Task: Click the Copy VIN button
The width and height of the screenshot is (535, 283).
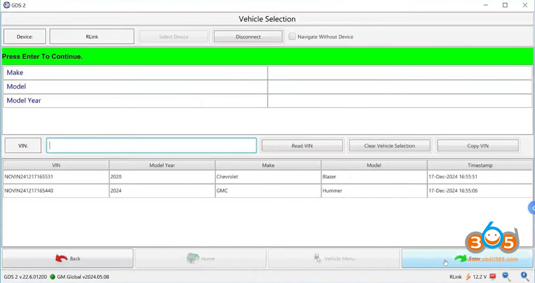Action: [x=477, y=146]
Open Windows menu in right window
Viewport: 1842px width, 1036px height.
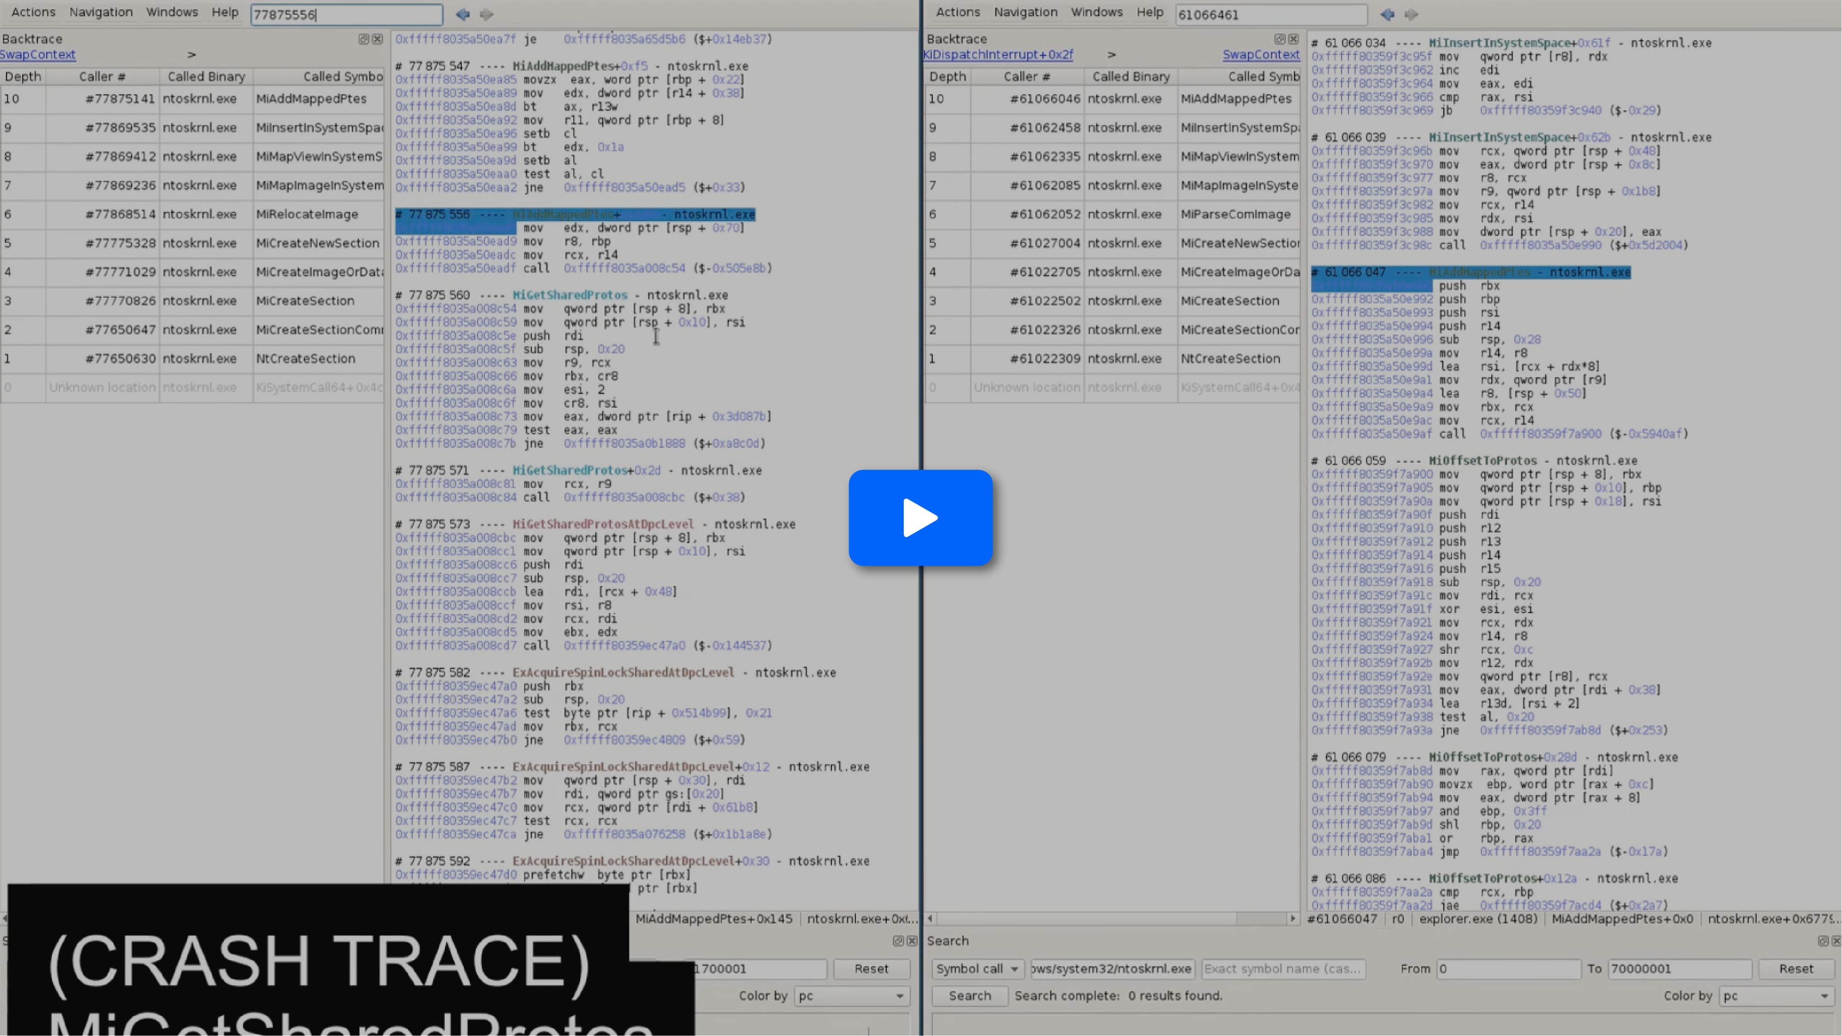(1096, 12)
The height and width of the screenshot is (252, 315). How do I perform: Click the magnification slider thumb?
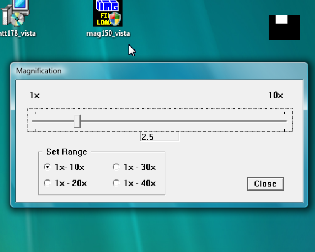point(77,121)

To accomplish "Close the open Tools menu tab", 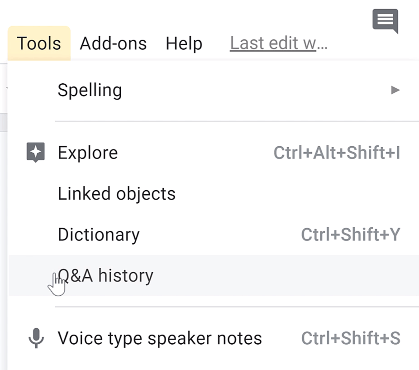I will [x=39, y=43].
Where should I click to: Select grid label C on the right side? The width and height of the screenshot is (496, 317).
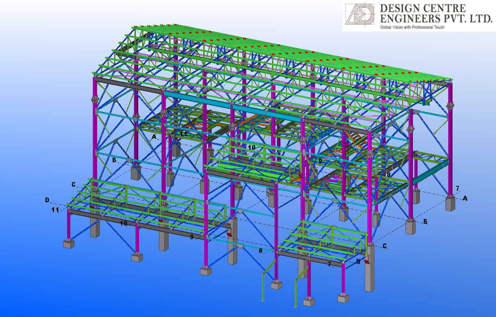[x=385, y=246]
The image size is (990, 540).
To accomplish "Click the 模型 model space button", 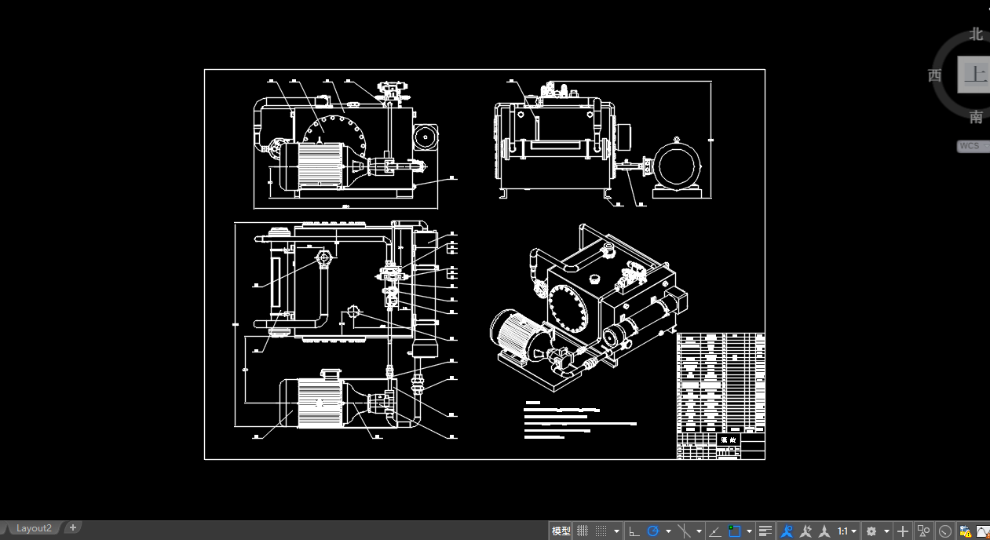I will point(561,531).
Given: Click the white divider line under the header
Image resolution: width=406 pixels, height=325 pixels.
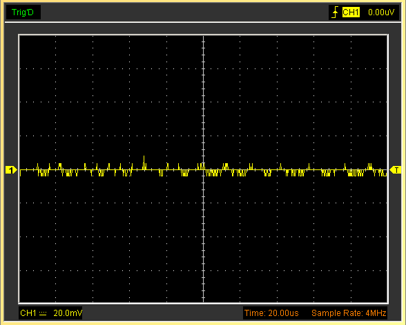Looking at the screenshot, I should (x=203, y=22).
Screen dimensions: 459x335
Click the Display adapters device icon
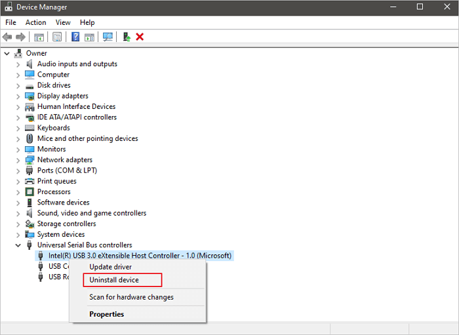point(30,96)
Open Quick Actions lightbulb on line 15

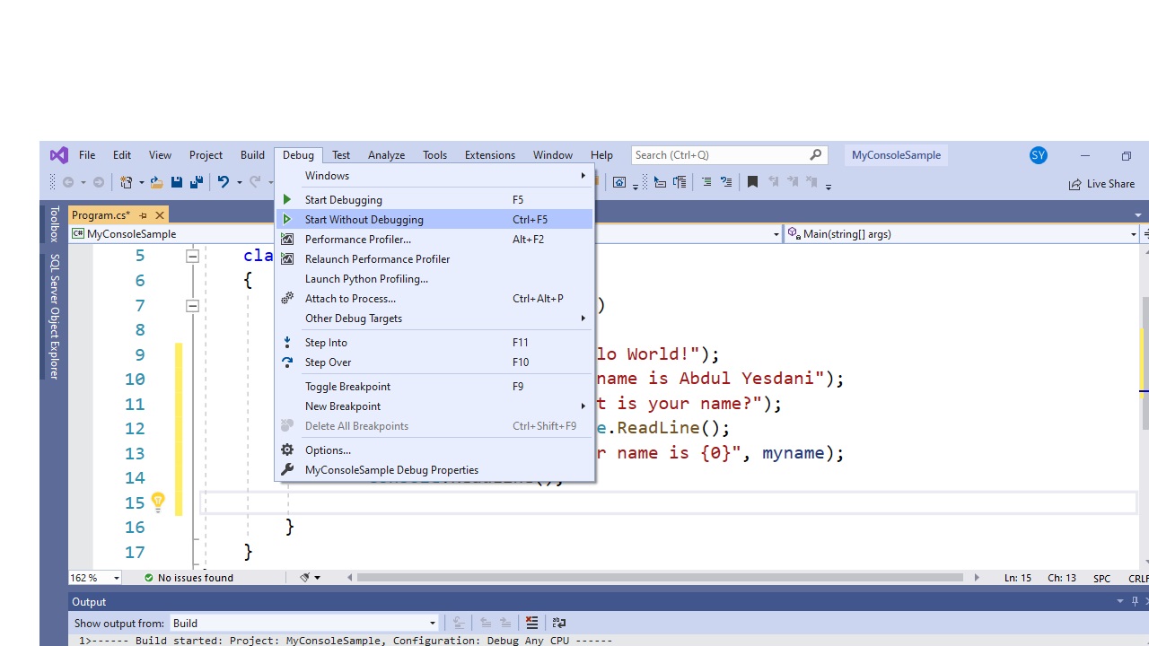[158, 502]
##############################
# What to work on:
Rewrite every line from the one containing "Screen dimensions: 459x335" down through the last line, keeping the requests and offsetting each coordinate in the answers by 89. Omit the pictures.

# Task output:
Screen dimensions: 459x335
Click the Display adapters device icon
point(119,185)
Open Quick Actions lightbulb on line 15

[247, 591]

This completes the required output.